En la biografía escrita por Walter Isaacson, se detalla una entrevista de 1997 con BusinessWeek en la que Jobs declaró sin reservas: “Las reuniones son una de las peores cosas que existen en la empresa actual. Las reuniones interrumpen el trabajo, rompen el impulso, matan la creatividad. Y son horas y horas de tiempo desperdiciado”.
Lejos de ser una crítica superficial, la postura de Jobs hacia las reuniones respondía a su enfoque profundamente pragmático del trabajo. Comprendía que el tiempo de los empleados es un recurso limitado y que el uso excesivo de reuniones podía resultar contraproducente. Prefirió promover una cultura donde la eficiencia y la calidad prevalezcan sobre la cantidad de interacciones.
Por qué Steve Jobs creía que las reuniones eran una pérdida de tiempo
El fallecido empresario veía las reuniones como el principal enemigo de la productividad. Su crítica no se centraba simplemente en la cantidad de tiempo que estas absorbían, sino en su impacto negativo en el flujo de trabajo y la creatividad.
Según sus propias palabras, las reuniones cortaban el “impulso” de los empleados, algo esencial para la innovación tecnológica. En su visión, interrumpir constantemente el trabajo con sesiones largas y poco productivas no solo era ineficiente, sino que diluía la capacidad creativa del grupo de trabajo.
Además, Jobs argumentaba que las reuniones eran una fuente de desorden y malentendidos. En su experiencia,se convertían en conversaciones improductivas, que desviaban la atención de los temas realmente importantes.

Por ello, el enfoque de Jobs consistía en hacer reuniones más cortas, con una agenda clara y con el mínimo número de personas posibles para evitar distracciones.

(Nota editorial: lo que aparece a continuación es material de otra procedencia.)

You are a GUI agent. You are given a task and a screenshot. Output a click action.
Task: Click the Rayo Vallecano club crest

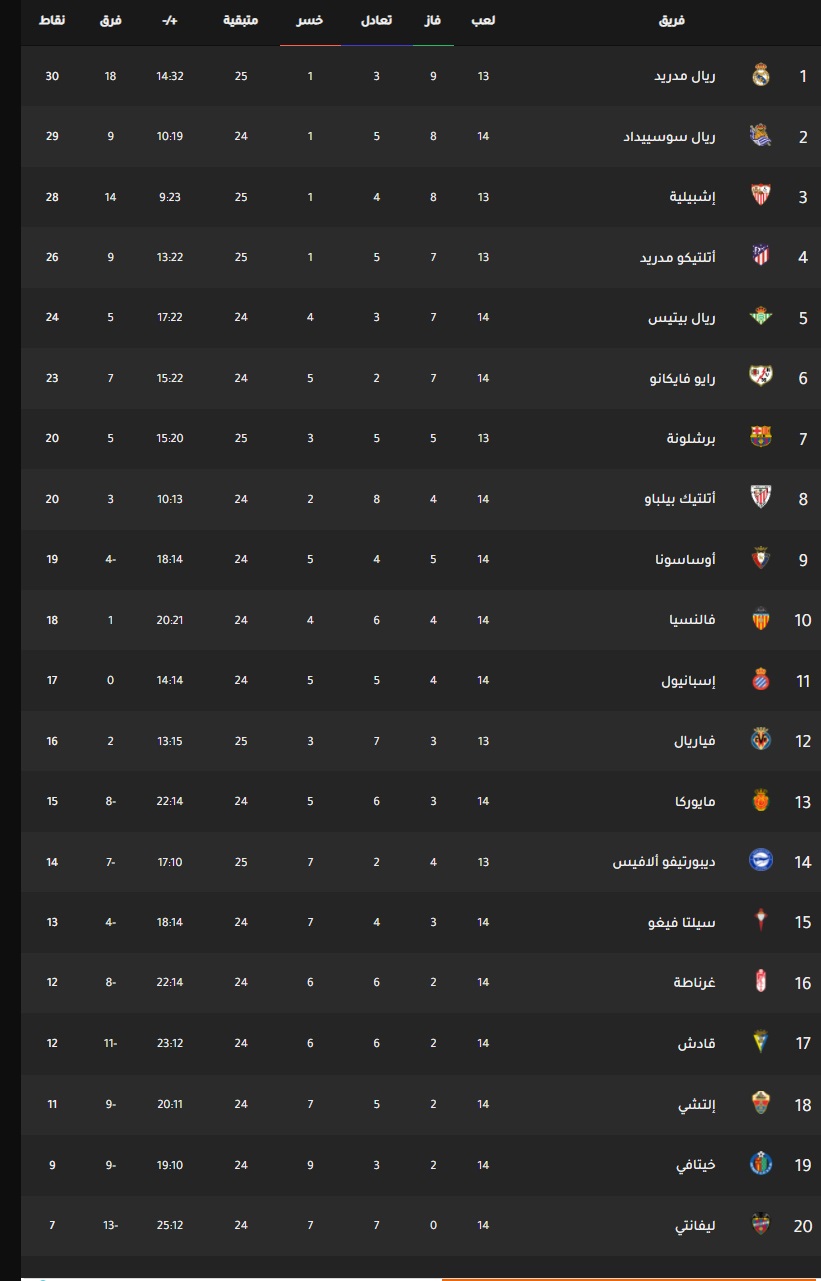(761, 377)
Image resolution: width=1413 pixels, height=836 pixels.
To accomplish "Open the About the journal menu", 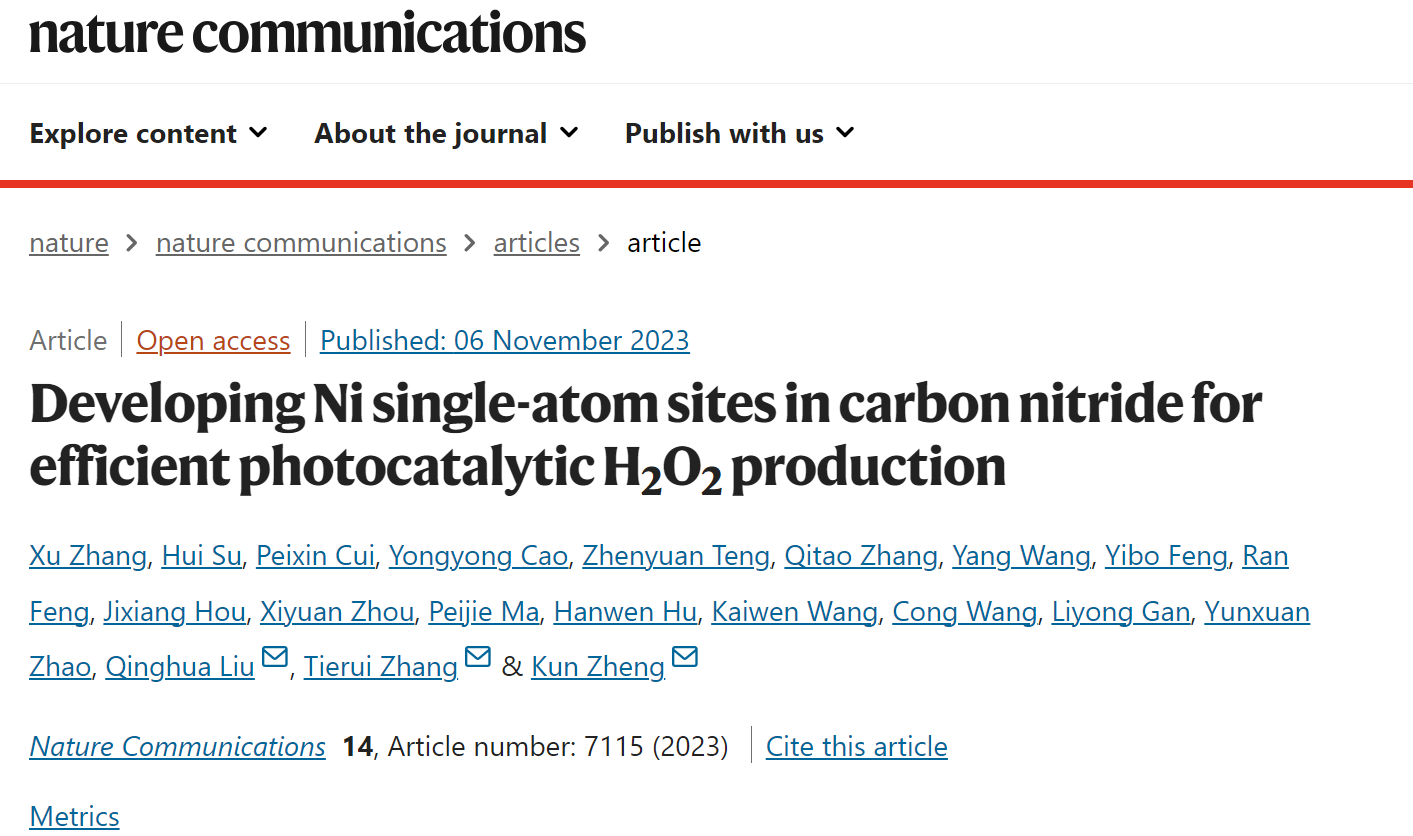I will coord(446,133).
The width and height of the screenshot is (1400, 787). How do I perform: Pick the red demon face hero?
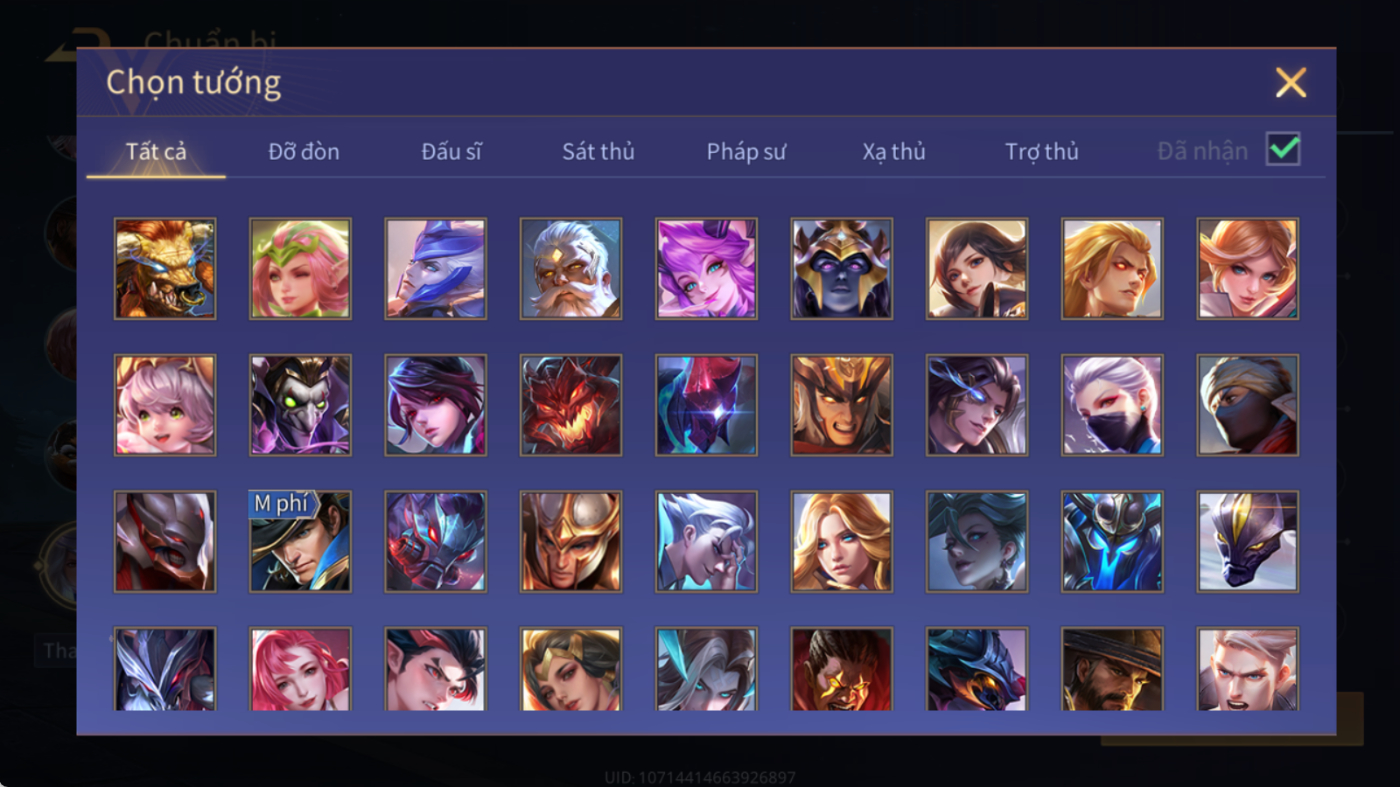571,405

Qué cambios implementó mientras dirigía Apple
Jobs fue pragmático en cuanto a su rechazo a las reuniones. Implementó medidas concretas en Apple para reducir su impacto en la productividad de los empleados. Uno de los cambios más destacados fue la instalación de los días sin reuniones.
Todos los jueves fueron destinados a ser días sin interrupciones, en los que los empleados pudieron concentrarse en su trabajo individual sin tener que asistir a largas sesiones de discusión. Según el propio Jobs, estos días representaban un “respiro” dentro de la rutina laboral, un espacio donde se podía ser más creativo sin la presión de las constantes reuniones.

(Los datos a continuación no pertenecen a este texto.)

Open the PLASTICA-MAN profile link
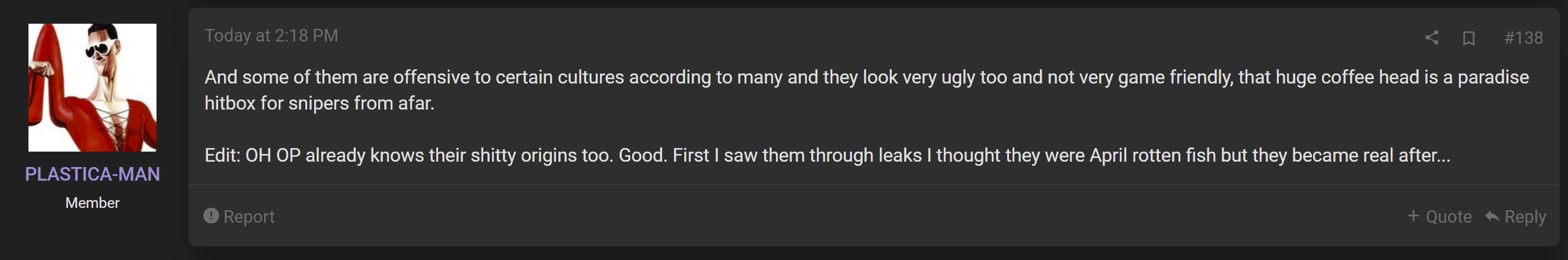Image resolution: width=1568 pixels, height=260 pixels. pyautogui.click(x=92, y=174)
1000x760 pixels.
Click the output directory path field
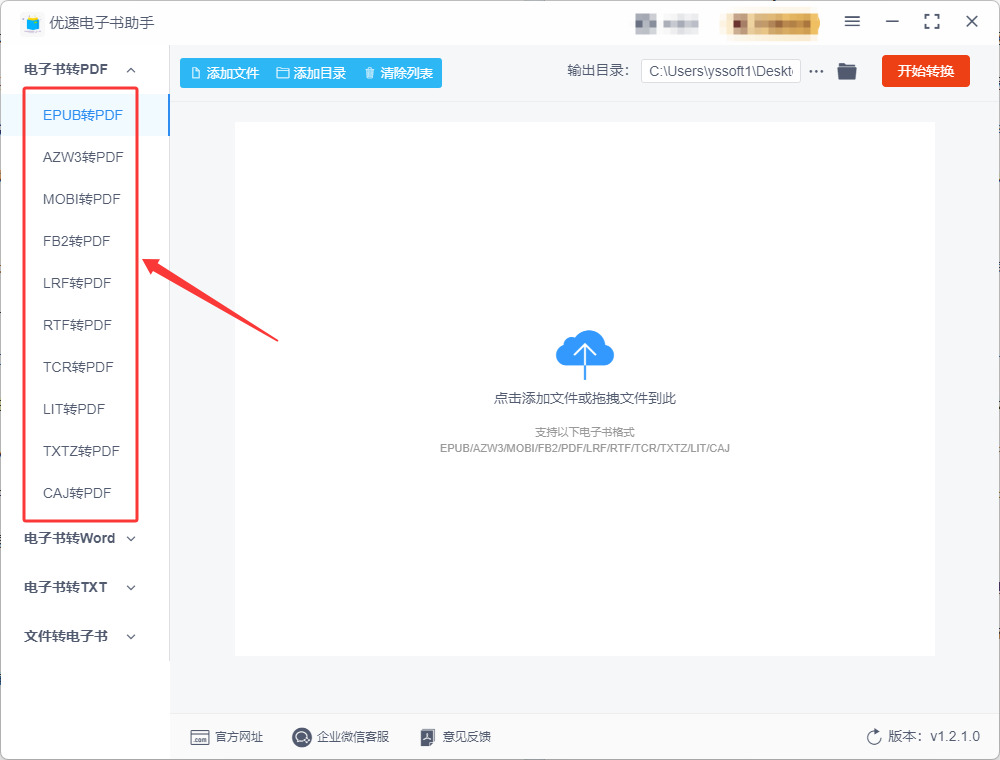pyautogui.click(x=721, y=71)
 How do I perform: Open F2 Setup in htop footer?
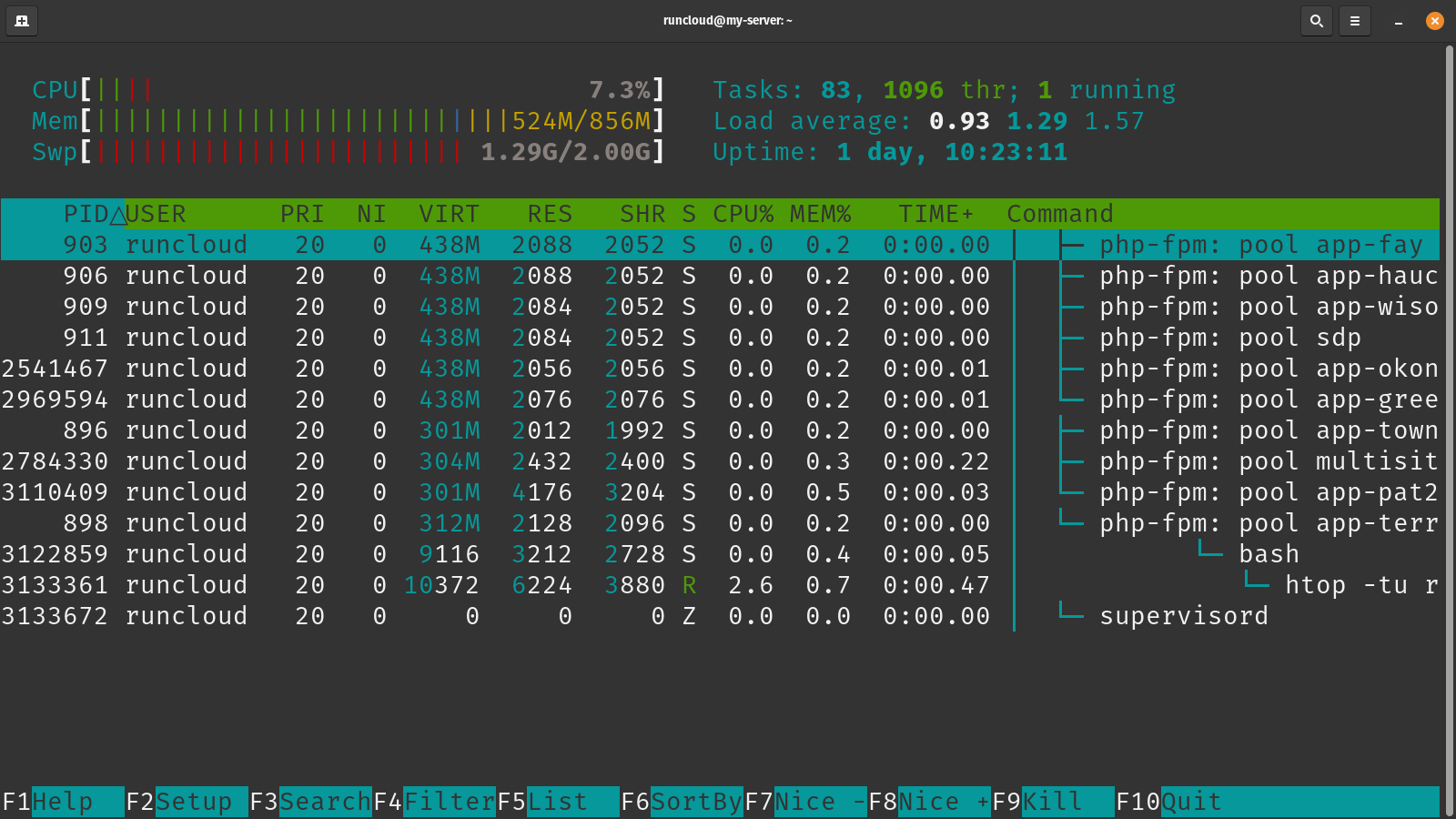point(187,802)
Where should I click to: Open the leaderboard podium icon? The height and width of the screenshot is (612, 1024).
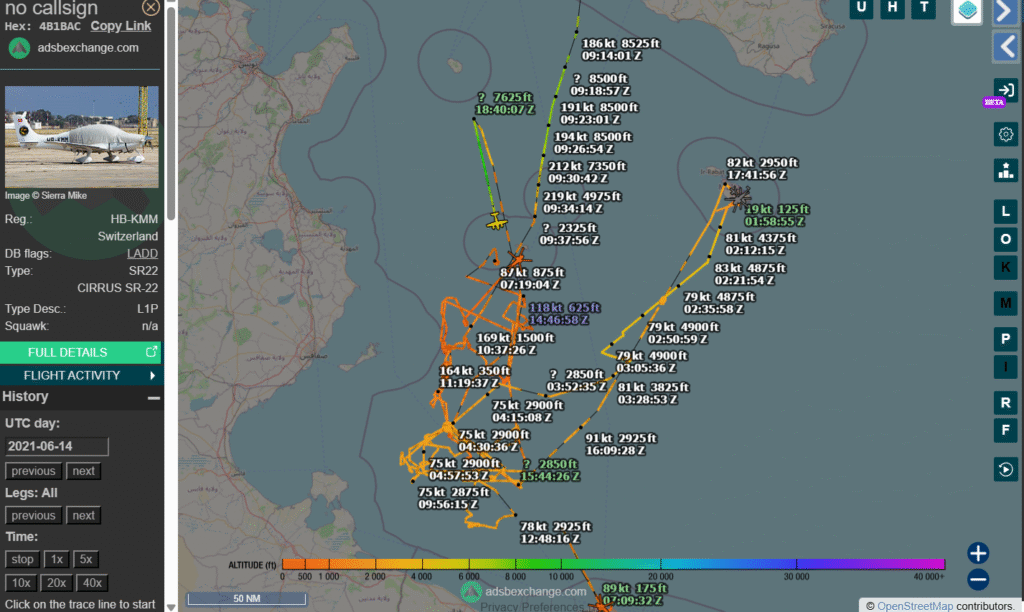(1006, 170)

La idea de reservar un día completo para el trabajo individual no solo se limitaba a la optimización del tiempo, sino también a fomentar la autonomía de los empleados. Jobs creía que si se les daba el espacio adecuado, los trabajadores podrían avanzar en sus proyectos sin las distracciones que una reunión impuesta generaría.
Cómo eran las pocas reuniones que hacía Steve Jobs
El estilo de reuniones que Jobs defendía se distanciaba enormemente de las prácticas comunes en la mayoría de las empresas. En lugar de reuniones interminables con varias personas, Jobs prefería encuentros pequeños, con solo tres a cinco personas, para asegurar que las conversaciones fueran ágiles y enfocadas.

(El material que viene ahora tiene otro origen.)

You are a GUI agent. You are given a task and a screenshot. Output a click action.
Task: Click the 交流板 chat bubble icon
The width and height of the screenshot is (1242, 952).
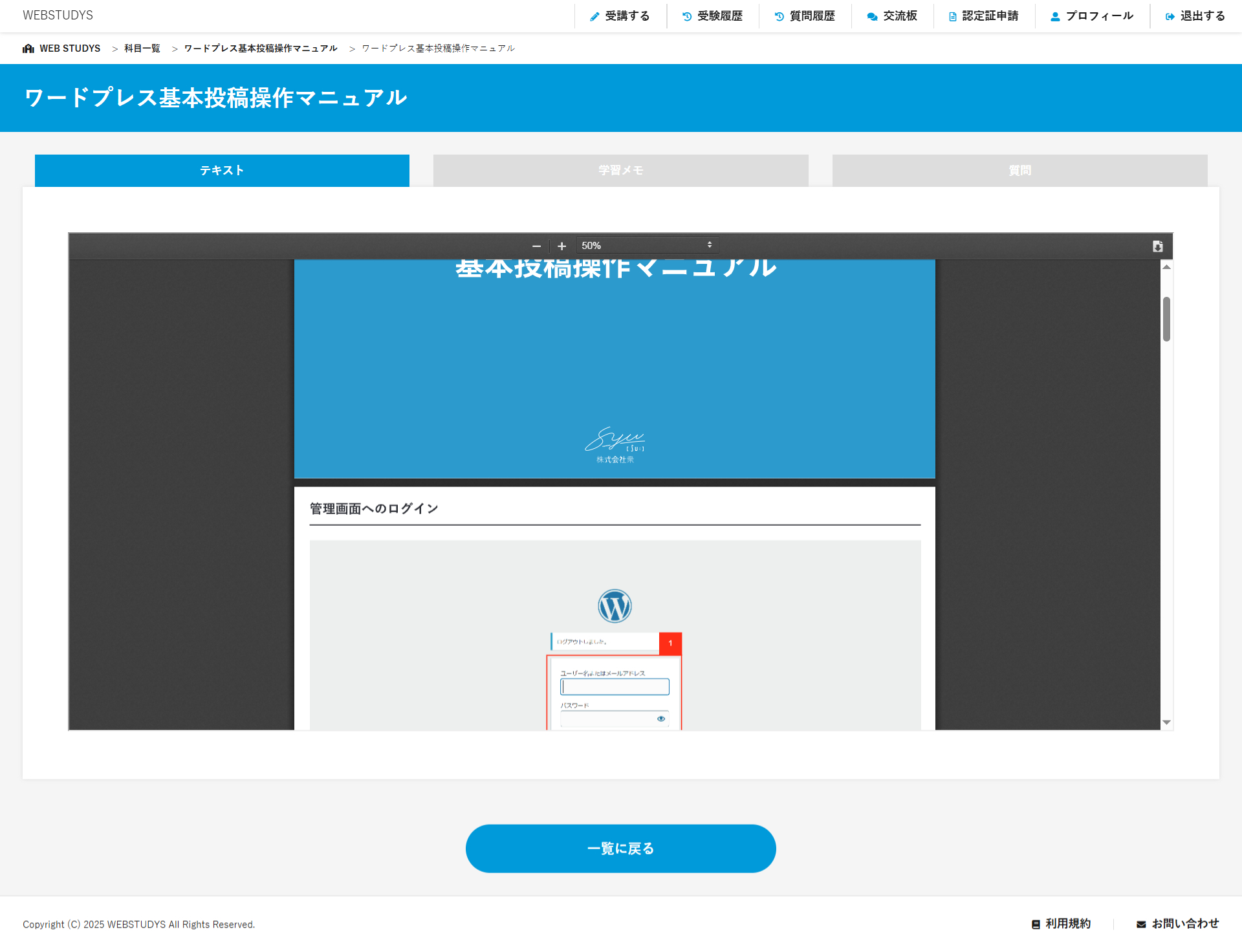click(x=871, y=16)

Según él, la clave era evitar la sobrecarga de los participantes, porque demasiadas voces generaban caos y diluían los temas centrales de discusión. Estas reuniones se caracterizaban por tener una agenda concisa, con no más de tres puntos a tratar.

Jobs prefería que fueran encuentros breves, de no más de 30 minutos, lo que permitía que se mantuviera la concentración y la eficiencia. Este formato permitía, según el empresario, una toma de decisiones más rápida y una mayor claridad en las acciones a seguir.
Cuál era la forma de liderar Apple de Steve Jobs
Entendía que, para mantener la calidad y la innovación, los grupos de trabajo debían mantenerse reducidos. Creía que cuantos menos miembros tuvieran un grupo, mejor sería su capacidad de tomar decisiones rápidas y de mantener el enfoque en los objetivos clave.
Esta filosofía se reflejaba de la manera en que Apple estructuraba sus grupos, buscando siempre la eficiencia en lugar de la acumulación de personal. En este sentido, Jobs sentía que varios trabajadores reunidos era una trampa que, en lugar de aportar valor, se convertía en una carga administrativa.